TASK TO CARRY OUT:
Could you output, word for word, only the lines from the line with "The height and width of the screenshot is (812, 1467)." to the end of the entries, including both ends? Omit the pictures.

----- INFORMATION -----

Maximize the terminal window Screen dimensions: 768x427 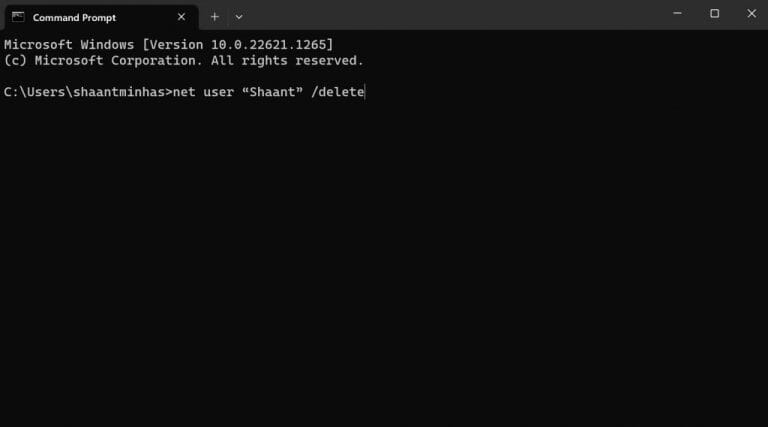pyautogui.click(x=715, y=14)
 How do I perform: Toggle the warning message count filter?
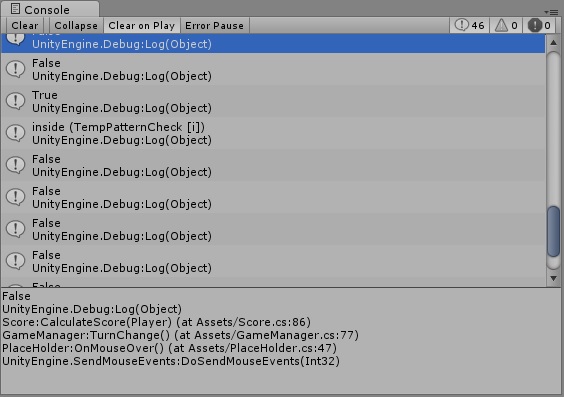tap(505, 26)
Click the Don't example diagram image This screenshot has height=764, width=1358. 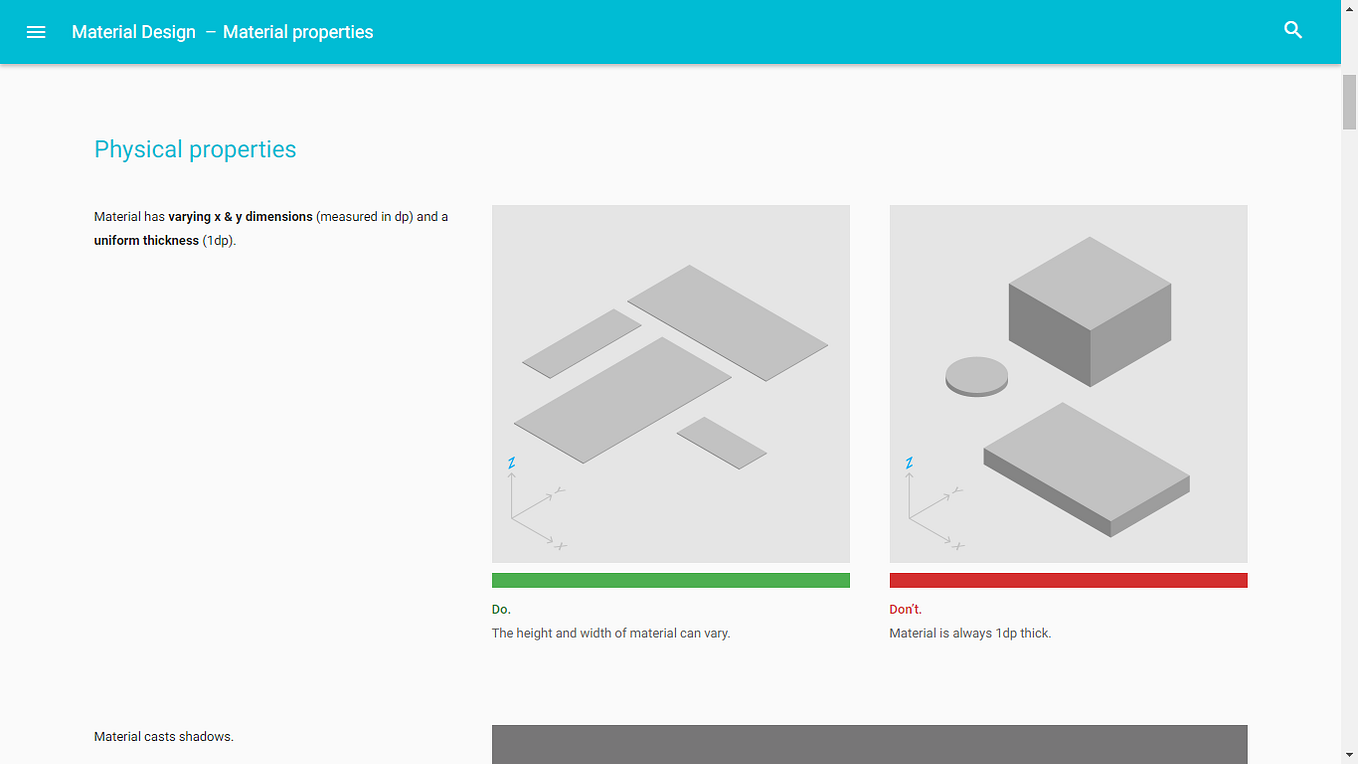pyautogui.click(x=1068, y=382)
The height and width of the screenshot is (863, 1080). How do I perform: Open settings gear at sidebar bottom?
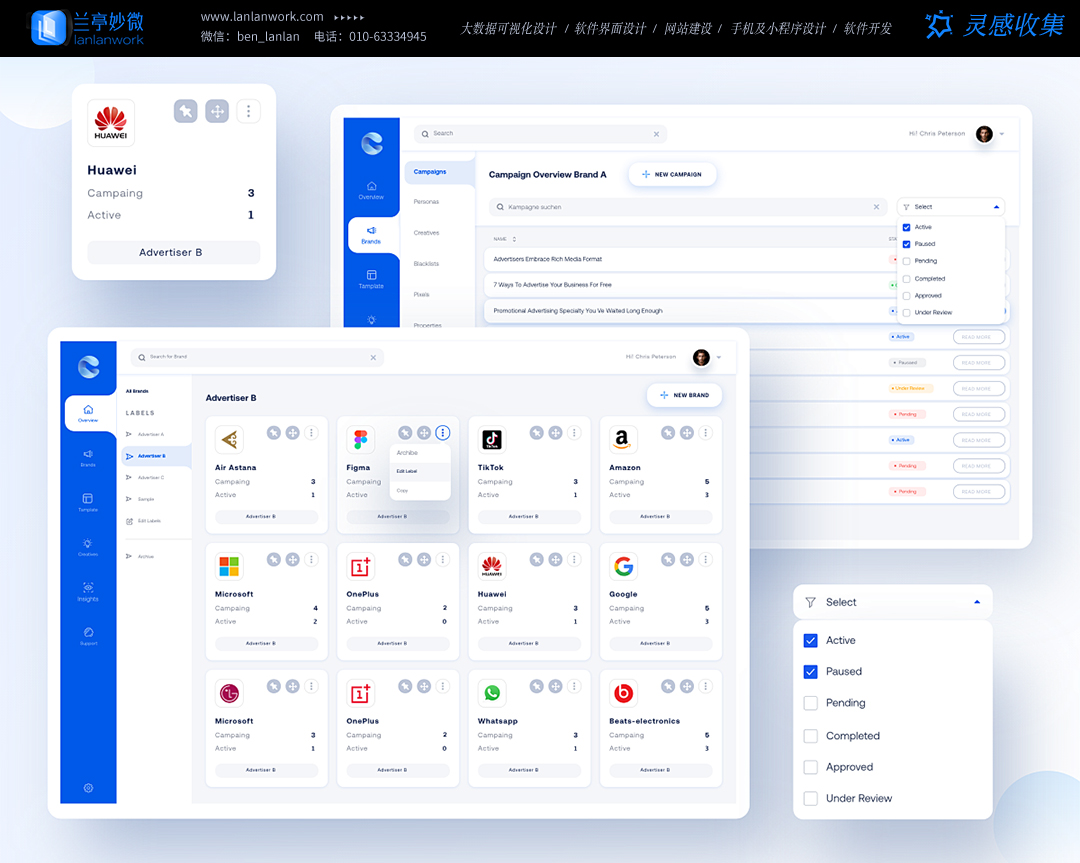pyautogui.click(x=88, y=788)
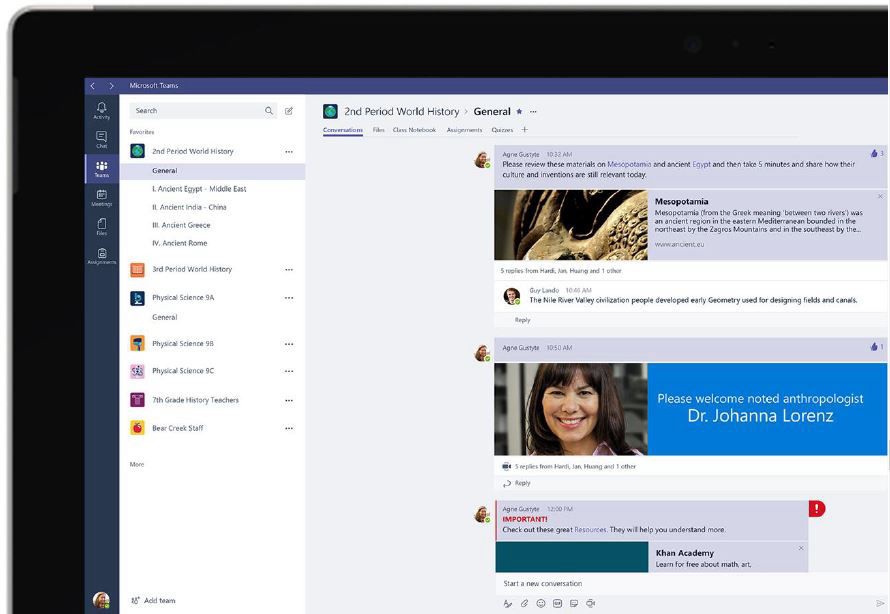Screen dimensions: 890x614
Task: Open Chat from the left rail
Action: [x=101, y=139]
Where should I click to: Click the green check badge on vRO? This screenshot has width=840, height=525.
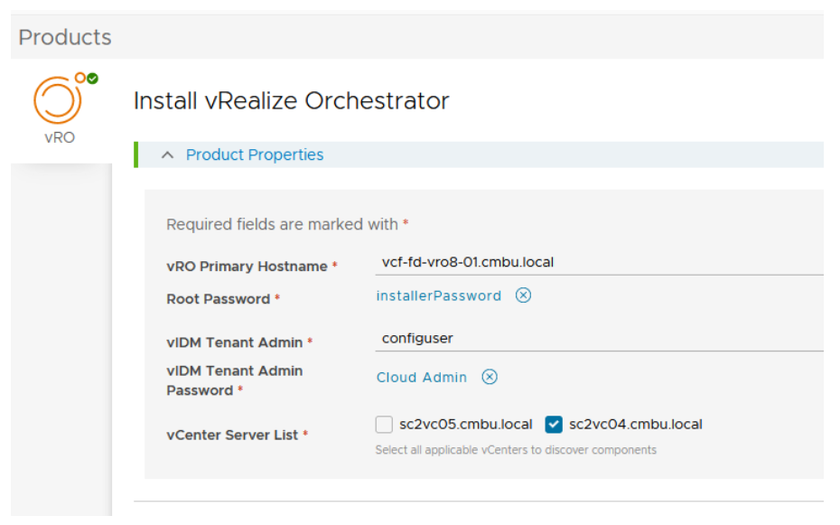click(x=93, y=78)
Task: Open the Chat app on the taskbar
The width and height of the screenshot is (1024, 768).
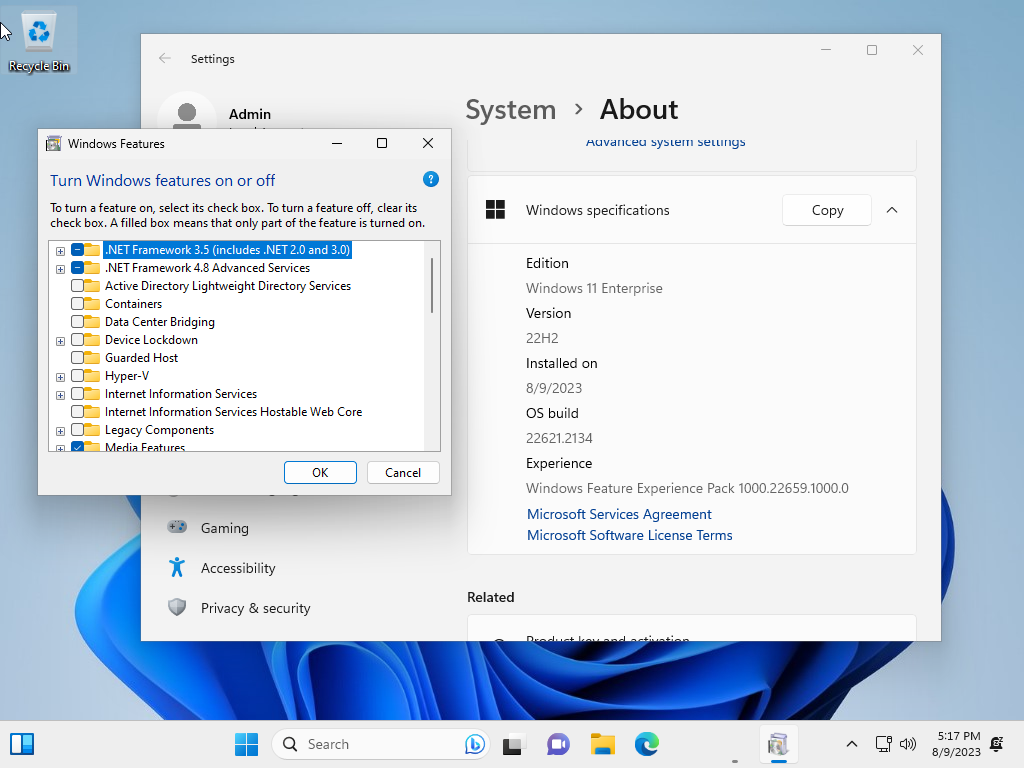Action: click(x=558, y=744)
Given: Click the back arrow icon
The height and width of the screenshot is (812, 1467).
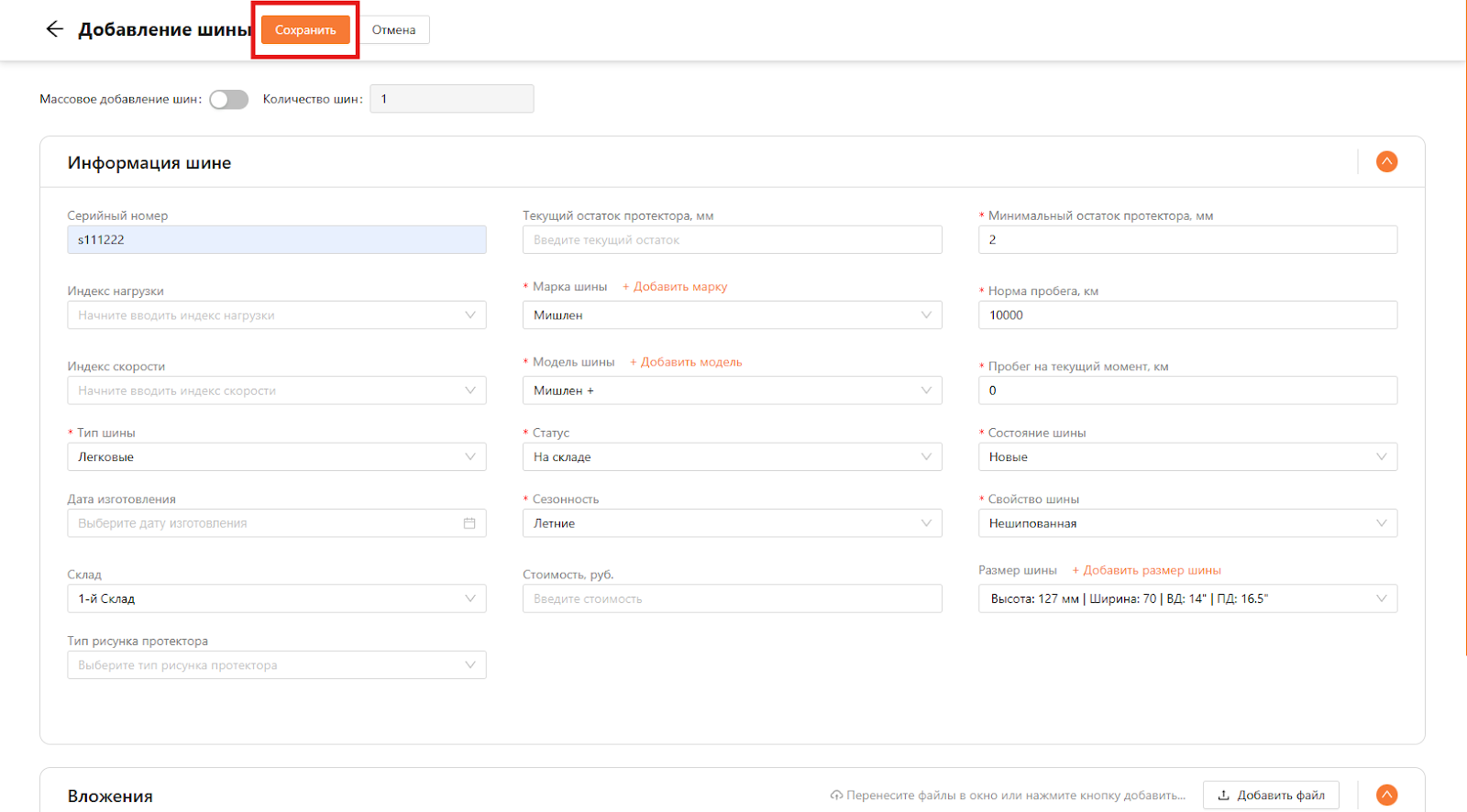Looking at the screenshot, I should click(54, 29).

-----

RESULT FOR THIS TASK:
The height and width of the screenshot is (812, 1467).
Looking at the screenshot, I should click(54, 29).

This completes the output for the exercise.